The following is the full text of the presentation prepared by our co-editor Keith Bennett for our April 12 webinar on the subject of ‘Socialist Chinamaxxing: How China’s achievements are a product of socialism’. Due to time constraints, Keith previously delivered an abbreviated version of his remarks. The livestream of the webinar and videos of all the speeches as delivered can be viewed here. The video of Keith’s speech is embedded below the text.
We’ve heard some excellent speakers on the present trend of Chinamaxxing.
For my part, I’m going to attempt to give a certain historical and comparative perspective. Going back to the 1960s and 70s. And therefore, if you like, making a case that what we see today is at least Chinamaxxing 2.0, even if the term itself didn’t previously exist.
My focus here is on the cultural and intellectual rather than the party political.
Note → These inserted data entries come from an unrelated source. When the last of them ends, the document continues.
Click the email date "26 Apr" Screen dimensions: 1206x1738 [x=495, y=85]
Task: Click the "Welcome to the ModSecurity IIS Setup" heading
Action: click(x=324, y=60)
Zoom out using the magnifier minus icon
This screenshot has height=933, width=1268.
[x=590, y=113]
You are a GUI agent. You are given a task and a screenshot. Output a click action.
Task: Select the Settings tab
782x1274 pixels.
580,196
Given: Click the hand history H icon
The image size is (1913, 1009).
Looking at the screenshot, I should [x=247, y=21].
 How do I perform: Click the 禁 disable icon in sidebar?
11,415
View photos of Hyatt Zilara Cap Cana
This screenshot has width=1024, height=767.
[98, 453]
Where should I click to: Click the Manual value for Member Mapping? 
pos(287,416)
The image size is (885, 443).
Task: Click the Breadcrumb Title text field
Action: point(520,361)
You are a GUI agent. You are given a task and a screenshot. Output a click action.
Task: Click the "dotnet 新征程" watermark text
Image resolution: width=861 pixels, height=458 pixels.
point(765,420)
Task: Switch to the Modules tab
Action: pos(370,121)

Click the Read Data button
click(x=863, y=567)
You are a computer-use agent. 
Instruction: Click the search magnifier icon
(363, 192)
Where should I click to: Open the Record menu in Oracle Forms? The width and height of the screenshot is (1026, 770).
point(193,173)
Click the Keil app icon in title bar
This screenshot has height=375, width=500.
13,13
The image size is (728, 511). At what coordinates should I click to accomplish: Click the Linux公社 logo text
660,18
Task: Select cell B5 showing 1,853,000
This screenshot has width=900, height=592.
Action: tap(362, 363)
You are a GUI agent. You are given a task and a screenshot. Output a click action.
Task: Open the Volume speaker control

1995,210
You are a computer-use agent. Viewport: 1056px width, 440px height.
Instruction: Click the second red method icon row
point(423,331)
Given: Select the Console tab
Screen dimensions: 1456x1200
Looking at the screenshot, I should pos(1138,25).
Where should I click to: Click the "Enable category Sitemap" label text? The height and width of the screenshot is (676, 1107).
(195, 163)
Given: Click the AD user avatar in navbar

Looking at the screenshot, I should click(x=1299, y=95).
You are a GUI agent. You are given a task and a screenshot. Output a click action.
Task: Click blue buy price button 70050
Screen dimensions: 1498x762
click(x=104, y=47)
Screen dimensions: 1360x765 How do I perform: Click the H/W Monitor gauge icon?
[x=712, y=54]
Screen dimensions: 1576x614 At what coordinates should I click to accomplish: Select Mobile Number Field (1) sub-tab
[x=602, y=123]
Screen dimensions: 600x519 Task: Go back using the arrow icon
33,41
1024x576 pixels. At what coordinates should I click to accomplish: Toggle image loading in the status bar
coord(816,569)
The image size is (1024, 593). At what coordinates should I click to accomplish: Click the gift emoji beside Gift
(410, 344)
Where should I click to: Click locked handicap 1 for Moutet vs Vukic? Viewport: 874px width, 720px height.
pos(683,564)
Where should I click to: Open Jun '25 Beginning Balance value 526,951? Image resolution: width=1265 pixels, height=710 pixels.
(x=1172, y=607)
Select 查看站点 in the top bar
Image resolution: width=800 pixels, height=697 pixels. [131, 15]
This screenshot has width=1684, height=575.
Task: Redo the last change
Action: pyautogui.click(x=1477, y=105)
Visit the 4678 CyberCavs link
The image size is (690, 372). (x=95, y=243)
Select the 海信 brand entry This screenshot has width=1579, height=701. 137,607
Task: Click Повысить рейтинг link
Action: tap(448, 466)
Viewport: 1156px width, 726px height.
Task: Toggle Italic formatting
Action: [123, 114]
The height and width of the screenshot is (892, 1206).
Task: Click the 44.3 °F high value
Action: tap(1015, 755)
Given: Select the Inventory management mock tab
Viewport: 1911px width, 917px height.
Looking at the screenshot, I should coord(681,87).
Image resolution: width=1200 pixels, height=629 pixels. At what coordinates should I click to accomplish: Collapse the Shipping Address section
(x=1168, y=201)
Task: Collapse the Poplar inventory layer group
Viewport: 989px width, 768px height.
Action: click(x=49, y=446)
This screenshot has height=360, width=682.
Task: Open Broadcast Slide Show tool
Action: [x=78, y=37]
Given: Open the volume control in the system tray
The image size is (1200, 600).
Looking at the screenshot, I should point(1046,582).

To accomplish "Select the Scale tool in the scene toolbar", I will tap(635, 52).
Although the background and context are inevitably political.
The late 1960s and 70s were a time of great change in China. Political life was still in tumult, but the mass mobilisations of the Cultural Revolution abated and were curtailed. A stridently revolutionary foreign policy gave way to handshakes between Chairman Mao and President Nixon. And a procession of other western political leaders generally from the right of the political spectrum, such as Britain’s Edward Heath.
But what remained at the time was a sense that China was a remote and somewhat mysterious place. Literally a world away from the West. Few people went there. Besides political considerations on both sides there were also objective factors. Social media and mobile telephony simply did not exist. As late as the mid-1980s, the London-Beijing flight with BA was London-Rome-Bahrain-Hong Kong-Beijing.
Yet the fascination for China in important sectors of western societies belied and overcame the physical and mental remoteness.
The political seeped into the cultural and each impacted on the other.
Barely two months after France had been shaken by the events of May 1968, and four months after demonstrators protesting the American war in Vietnam had clashed with police outside the US embassy in London, the Beatles recorded a track entitled Revolution, composed by John Lennon. Initially released as the B side to the single Hey Jude, it includes the lines:
But if you go carryin’ pictures of Chairman Mao
You ain’t gonna make it with anyone anyhow
Apparently, this was a late addition to the words, being added in the studio, but Lennon said in a promotional clip that he regarded them as the song’s most important lyrics.
They may have been meant to express disapproval, but he had certainly noticed the phenomenon. Moreover, they encountered a backlash.
New Left Review dismissed the song as “a lamentable petty bourgeois cry of fear.” But by January 1971, in a conversation with Tariq Ali, Lennon said of the song: “I made a mistake, you know. The mistake was that it was anti-revolution.” The following year, he remarked: “I should have never said that about Chairman Mao.”